Até hoje, penso muito sobre isso, porque eu tinha lançado Um encontro em Paris há pouco tempo e não lembrava de ter recebido nenhum comentário parecido, sendo que os livros são bem semelhantes: falam sobre jovens se descobrindo ao saírem do próprio país.

O comentário que mais mexeu comigo foi de uma pessoa dizendo que não apoiaria aquele lançamento por ser cristã. Bem... eu também sou.
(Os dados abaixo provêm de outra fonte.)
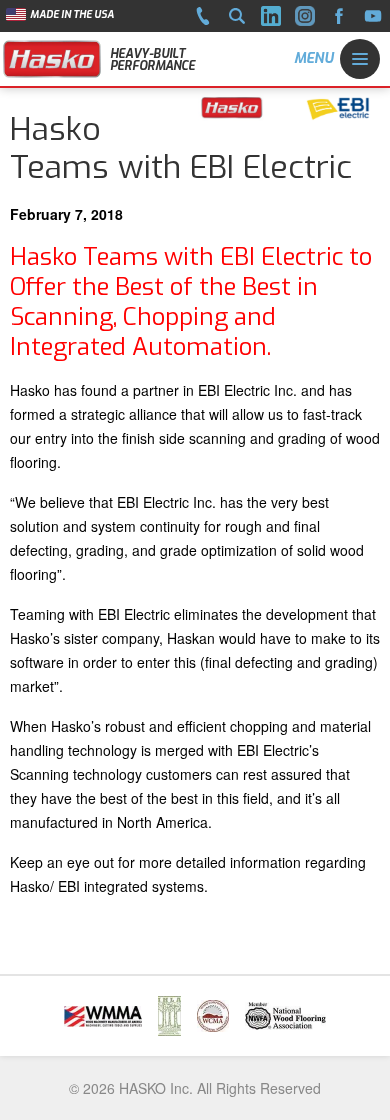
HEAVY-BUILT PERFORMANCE (152, 60)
A literatura é feita também de preferências. Eu por exemplo não sou a maior fã de enemies to lovers, mas não deixo de ler livros com essa trope se o contexto geral me interessar.

Parece que histórias com personagens LGBTQIA+ muitas vezes deixam de ser vistas apenas como histórias humanas, e isso sempre me soa estranho. Porque, enquanto escrevia, eu não estava pensando em “um livro LGBT”. Eu estava escrevendo sobre amor, distância, medo, pertencimento, saudade, descoberta. Sobre duas pessoas tentando existir no mundo e encontrar conforto uma na outra.

Você não precisa se identificar completamente com um personagem para que uma história te cative... inclusive, sair da zona de conforto pode ser surpreendente!